Wilson enjoyed attending conferences and bringing groups of undergraduates to them. She also advocated for female graduate students in the 1980s through the 2000s—a period of time during which she went from being the only female professor in the sociology department, to retiring alongside equal numbers of male and female professors in the department.

She was committed and steadfast in her activism and courageous in her fight for equality for women. She headed the local chapter of the National Organization for Women (NOW) and escorted women to and from Planned Parenthood and across protest lines. Also, she was instrumental in setting up Birmingham’s suicide prevention call center. She worked tirelessly for the civil rights movement and promoting racial equality in Birmingham with her beloved husband, Jack Zylman, III (deceased 2013).

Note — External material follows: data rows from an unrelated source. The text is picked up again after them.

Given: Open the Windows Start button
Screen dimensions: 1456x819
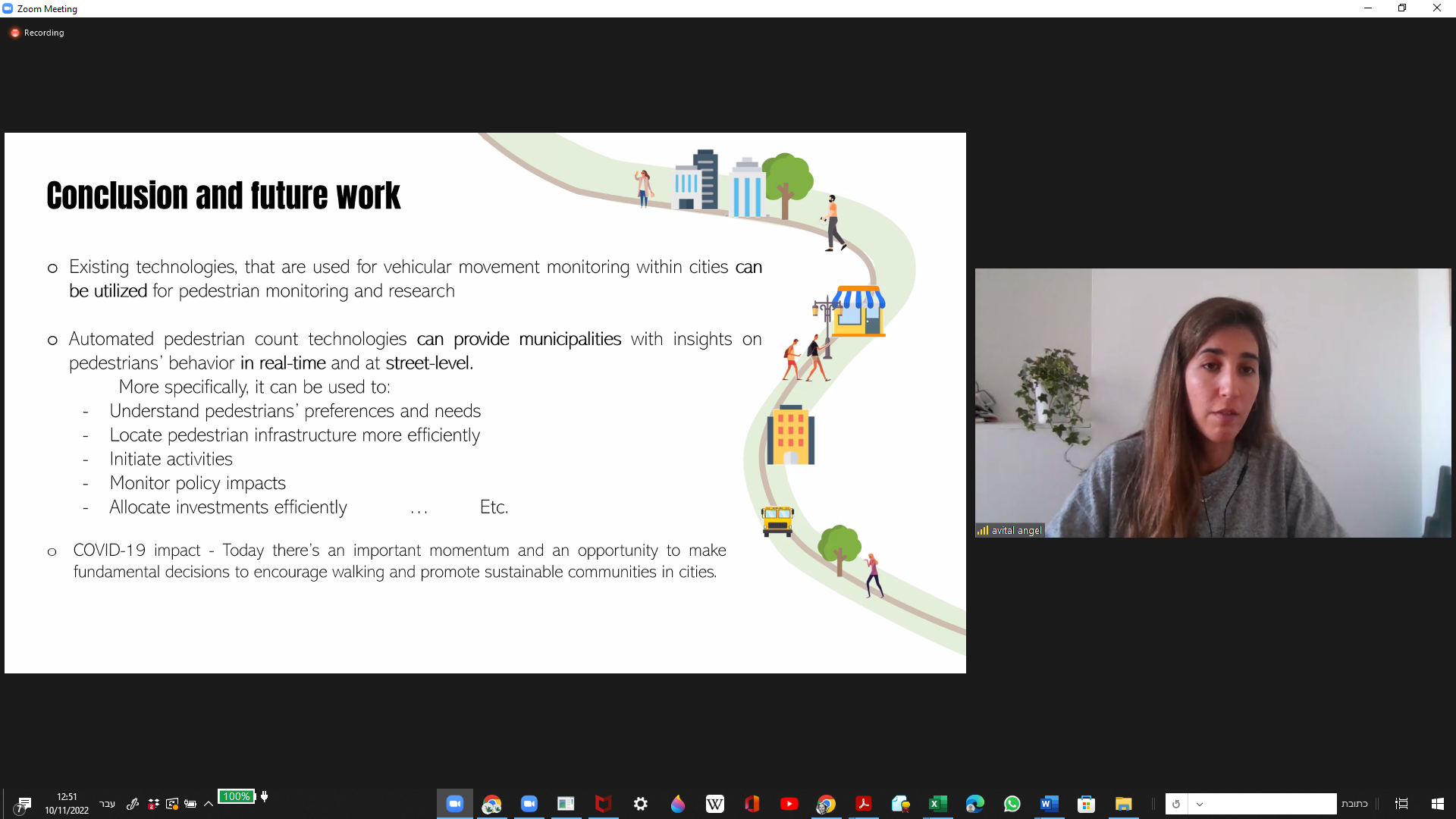Looking at the screenshot, I should coord(1437,804).
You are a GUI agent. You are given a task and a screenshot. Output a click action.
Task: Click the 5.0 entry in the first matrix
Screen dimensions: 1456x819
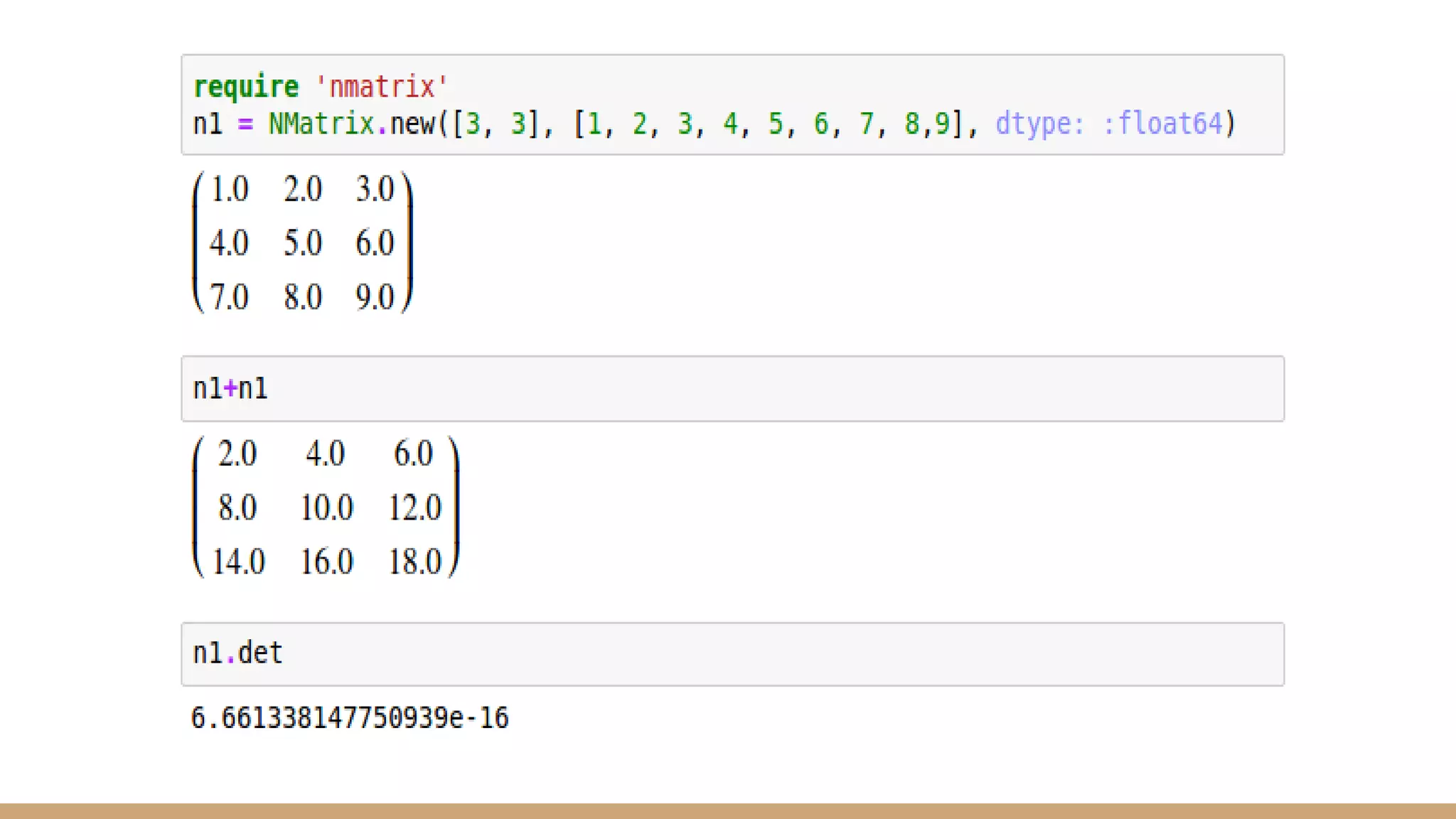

The sociology department mourns her death. She was brave and ahead of her time. In lieu of flowers, the family respectfully requests any memorial gifts be made to the Dr. Mike Wilson and Professor Becky Trigg Endowed Award at UAB, which gives a scholarship to a deserving undergraduate who is academically successful and dedicated to activism and/or gender equity. Gifts can be mailed to UAB Gift Records, AB 1230, 1720 2nd Avenue South, Birmingham, AL, 35294-0112, or online.